Set out exactly, and with nothing added, the line containing "The image size is (577, 457)." and every line after it through the final line of the data.

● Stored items
________________________
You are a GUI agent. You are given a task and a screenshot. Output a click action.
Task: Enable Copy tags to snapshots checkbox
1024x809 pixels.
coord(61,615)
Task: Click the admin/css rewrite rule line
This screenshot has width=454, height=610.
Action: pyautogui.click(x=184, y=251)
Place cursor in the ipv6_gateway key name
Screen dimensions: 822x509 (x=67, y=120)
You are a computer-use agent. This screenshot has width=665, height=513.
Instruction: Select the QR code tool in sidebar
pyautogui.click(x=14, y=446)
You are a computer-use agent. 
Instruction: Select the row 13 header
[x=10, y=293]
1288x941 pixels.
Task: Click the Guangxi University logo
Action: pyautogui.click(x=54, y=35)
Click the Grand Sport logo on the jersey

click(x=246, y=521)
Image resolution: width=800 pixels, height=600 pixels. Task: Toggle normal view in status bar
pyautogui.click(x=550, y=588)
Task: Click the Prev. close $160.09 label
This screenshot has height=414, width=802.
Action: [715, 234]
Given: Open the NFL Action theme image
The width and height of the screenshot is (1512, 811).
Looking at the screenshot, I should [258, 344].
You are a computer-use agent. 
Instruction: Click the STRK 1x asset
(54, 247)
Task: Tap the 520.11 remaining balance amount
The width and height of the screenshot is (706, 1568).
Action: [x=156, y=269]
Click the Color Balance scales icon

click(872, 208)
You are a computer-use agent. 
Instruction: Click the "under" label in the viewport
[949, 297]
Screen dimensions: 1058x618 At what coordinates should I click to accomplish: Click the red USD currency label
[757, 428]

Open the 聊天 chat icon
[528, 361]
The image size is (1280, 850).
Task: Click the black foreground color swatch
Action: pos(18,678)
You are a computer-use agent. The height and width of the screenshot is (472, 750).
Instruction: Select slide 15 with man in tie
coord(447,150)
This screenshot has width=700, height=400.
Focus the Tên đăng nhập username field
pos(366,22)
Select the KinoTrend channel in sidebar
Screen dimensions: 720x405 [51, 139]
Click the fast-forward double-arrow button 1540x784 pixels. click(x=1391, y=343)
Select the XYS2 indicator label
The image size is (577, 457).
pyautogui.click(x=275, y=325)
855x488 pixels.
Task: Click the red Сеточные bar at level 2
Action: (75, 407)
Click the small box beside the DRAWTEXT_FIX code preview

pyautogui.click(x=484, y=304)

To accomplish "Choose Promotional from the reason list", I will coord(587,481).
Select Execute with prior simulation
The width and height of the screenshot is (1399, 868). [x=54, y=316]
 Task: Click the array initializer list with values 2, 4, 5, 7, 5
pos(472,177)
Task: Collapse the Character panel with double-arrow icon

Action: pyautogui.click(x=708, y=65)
________________________
● Exercise response
The image size is (577, 457).
pyautogui.click(x=275, y=325)
855x488 pixels.
Task: Click the red Сеточные bar at level 2
Action: (75, 407)
Click the small box beside the DRAWTEXT_FIX code preview

pyautogui.click(x=484, y=304)

To accomplish "Choose Promotional from the reason list", I will coord(587,481).
Select Execute with prior simulation
The width and height of the screenshot is (1399, 868). [x=54, y=316]
 Task: Click the array initializer list with values 2, 4, 5, 7, 5
pos(472,177)
Task: Collapse the Character panel with double-arrow icon

Action: pyautogui.click(x=708, y=65)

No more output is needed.